What the task requires: Please tally the lines in the material below that contain the string "size" and reply with that number alone.
━━━ Data for this task
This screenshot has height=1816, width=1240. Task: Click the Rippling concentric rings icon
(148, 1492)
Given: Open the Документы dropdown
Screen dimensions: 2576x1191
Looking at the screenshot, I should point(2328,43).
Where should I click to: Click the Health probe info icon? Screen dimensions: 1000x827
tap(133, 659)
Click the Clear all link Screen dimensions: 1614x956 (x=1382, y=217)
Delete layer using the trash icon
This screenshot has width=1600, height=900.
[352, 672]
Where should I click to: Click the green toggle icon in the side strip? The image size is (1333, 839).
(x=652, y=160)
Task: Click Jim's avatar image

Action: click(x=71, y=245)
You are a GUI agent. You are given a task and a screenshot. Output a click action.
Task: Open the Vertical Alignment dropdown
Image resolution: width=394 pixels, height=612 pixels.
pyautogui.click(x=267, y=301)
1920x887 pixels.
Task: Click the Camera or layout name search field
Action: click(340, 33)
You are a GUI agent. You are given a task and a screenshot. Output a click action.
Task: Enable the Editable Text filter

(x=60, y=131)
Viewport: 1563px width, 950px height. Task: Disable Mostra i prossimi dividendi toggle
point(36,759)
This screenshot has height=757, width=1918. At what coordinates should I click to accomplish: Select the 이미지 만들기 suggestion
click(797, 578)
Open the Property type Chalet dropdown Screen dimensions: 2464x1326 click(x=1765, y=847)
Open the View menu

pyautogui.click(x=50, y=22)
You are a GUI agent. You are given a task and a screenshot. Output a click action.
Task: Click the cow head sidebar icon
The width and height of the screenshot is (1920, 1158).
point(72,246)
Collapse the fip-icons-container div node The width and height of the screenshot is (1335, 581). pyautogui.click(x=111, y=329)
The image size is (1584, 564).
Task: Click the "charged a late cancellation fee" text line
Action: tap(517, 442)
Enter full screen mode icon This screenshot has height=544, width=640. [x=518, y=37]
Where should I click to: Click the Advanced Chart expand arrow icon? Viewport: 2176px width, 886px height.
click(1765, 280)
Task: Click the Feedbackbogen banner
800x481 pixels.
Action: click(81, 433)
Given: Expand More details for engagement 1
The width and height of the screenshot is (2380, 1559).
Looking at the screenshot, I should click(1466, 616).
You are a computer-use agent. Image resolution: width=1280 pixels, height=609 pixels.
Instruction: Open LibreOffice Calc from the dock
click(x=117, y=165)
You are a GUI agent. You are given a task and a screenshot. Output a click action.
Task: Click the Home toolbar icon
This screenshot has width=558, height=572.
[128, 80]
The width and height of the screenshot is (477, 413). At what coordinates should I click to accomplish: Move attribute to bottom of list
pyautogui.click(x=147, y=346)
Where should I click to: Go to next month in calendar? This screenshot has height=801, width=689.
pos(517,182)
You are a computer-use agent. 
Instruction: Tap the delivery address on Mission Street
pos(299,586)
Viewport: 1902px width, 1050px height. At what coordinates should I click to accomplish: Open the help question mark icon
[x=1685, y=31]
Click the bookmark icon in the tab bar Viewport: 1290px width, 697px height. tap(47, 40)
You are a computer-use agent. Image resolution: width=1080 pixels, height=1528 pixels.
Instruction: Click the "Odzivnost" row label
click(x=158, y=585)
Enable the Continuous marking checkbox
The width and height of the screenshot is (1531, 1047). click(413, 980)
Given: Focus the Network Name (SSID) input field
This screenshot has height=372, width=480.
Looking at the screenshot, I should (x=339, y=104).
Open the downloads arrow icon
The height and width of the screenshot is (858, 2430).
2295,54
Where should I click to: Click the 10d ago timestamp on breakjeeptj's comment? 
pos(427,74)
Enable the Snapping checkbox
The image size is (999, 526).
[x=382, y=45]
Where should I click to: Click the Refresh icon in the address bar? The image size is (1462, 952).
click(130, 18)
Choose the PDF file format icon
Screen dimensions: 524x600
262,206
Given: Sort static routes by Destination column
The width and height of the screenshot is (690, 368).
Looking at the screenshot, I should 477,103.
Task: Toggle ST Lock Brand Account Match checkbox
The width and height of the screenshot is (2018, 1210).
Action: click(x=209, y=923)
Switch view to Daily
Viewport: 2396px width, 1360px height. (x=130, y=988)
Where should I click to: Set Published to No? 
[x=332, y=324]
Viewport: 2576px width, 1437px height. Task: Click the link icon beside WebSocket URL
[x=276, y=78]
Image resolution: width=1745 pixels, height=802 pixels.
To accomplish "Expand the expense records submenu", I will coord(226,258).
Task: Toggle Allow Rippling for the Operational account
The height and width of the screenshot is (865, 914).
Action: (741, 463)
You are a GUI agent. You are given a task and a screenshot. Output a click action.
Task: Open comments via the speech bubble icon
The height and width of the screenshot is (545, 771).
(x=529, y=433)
━━━━━━
Result of this exercise: 4